Brussels Tourist Information
The most well-known tourism information centre is based at the Grand Place, where you will also find the medieval square and the Mannequin Pis. This tourist information centre is located at the Town Hall of Brussels. If you are in the Central station, you can also walk over the Brussels Info Place which is open 7 days a week with a café and travel information. Apart from the local choices, there are international offices for Brussels tourist information and of course quality Brussels holiday guides available at bookstores.
Tourism Offices in Brussels
This is a list of the locations of Tourism offices in Brussels. There are five offices, one at each major transport centre, the airport, Brussels-Midi station and Brussels Centrale, and offices at the Grand Place and the European Parliament.
Brussels International - Tourism & Congress
Town Hall of Brussels
Open: 9am to 6pm
Winter time: 10am to 2pm
Brussels International - Brussels Info Place (BIP)

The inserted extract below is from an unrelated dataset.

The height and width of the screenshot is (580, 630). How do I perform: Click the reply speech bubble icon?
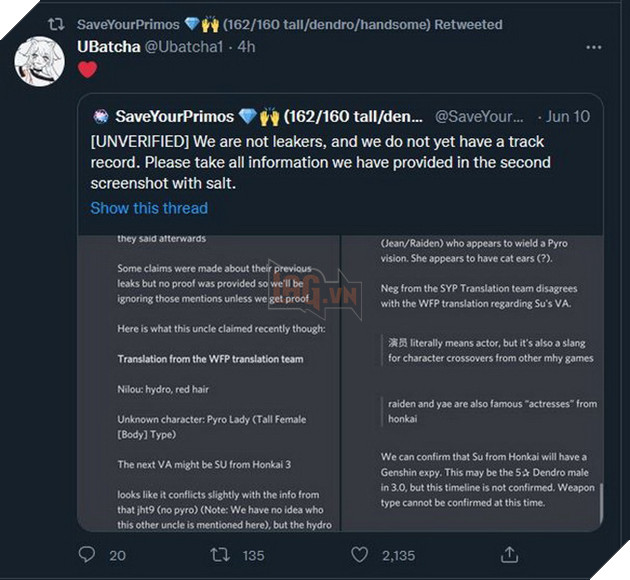(x=87, y=554)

rue Royale 2, 1000 Brussels
Open: 10am to 6pm
Brussels Airport - Office de Promotion du Tourisme
Arrival Hall - open 7 days a week
Open: 8am to 9pm
Brussels International - Midi Station
Open: Mon-Thu and weekends 8am to 8pm; Fri 8am to 9pm
Winter time: Mon-Thu: 8am to 5pm; Fri: 8am to 8pm; Sat: 9am to 6pm; Sunday and PH: 9am to 2pm
Brussels International - The European Parliament
Rue Wiertz 43, building A. Spinelli
Open: Mon: 1pm to 5pm; Tue-Thu: 9am to 5pm; Fri: 9am to 12pm
Tourism Offices around the World
At first it may seem slightly confusing but Wallonia and Flanders have separate tourism offices for the promotion of Brussels and their respective language regions in Belgium. Therefore you can find tourist info on either Wallonia or Flanders and Brussels in different countries around the world to help you plan your Brussels holiday.
Brussels Travel Guides
If you want a handy Brussels travel guide to take with you around the city and have more detailed maps than the ones at the tourist info bureau then you may want to try purchasing one of the travel guides below. You can easily use these while travelling; they normally have walking routes, restaurant and hotel recommendations and sometimes colour photographs. Here are some excellent choices that you can find in most book stores or online.

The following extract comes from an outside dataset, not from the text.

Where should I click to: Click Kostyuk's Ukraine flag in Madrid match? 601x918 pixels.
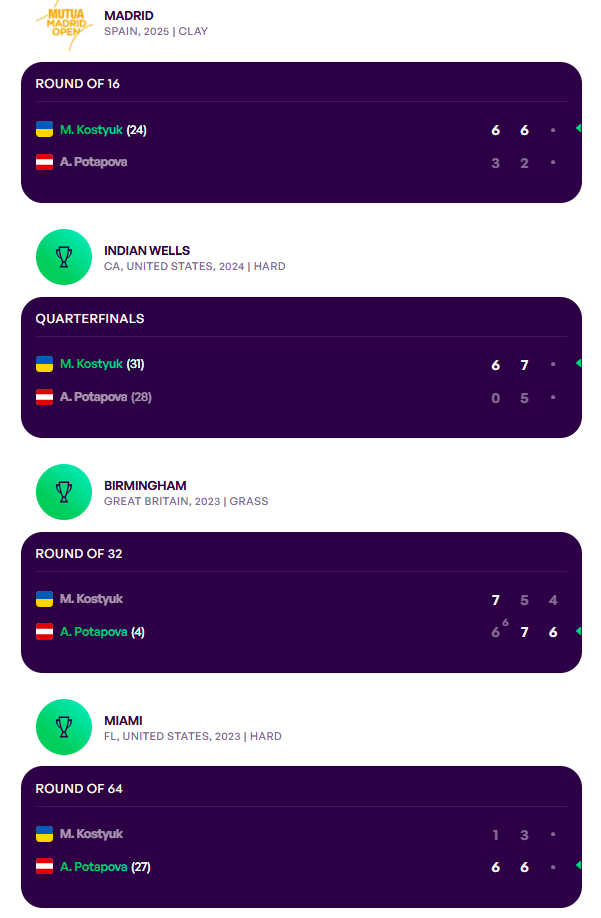45,129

The Lonely Planet: Belgium & Luxembourg
The Lonely Planet still remains one of the most popular travel guides for travellers on a range of travel budgets – from backpackers to hotel-comfort seekers. This guide has sections for all of Belgium’s major cities as well as a section on Luxembourg, which is great as a day-trip. You can purchase this travel guide as a paperback or in sections at their website.
Le guide du Routard (aka the Routard): Belgique
This travel guide is almost the French equivalent of the Lonely Planet and has a similar layout; but content is vastly different. Readers of the Routard will tell you that it is aimed at French travelers and will take you to places suited to the French taste, which includes bars, cafés and tourist attractions. The Routard is updated once a year and many restaurants and bars featured are proud to display a Routard sign on their door.
DK – Eyewitness Travel: Brussels, Bruges, Ghent & Antwerp
Originally a children’s book publisher, these travel guides might remind you of a picture book. DK – Eyewitness Travel guides take the guesswork out of finding the tourist attractions by showing you exactly what they look like in the book. There are pages of colour photographs, colour coded maps and walking instructions give detailed information on Brussels and major cities in Belgium. It is definitely recommended for those who prefer colour photographs. It is even suitable for younger travellers.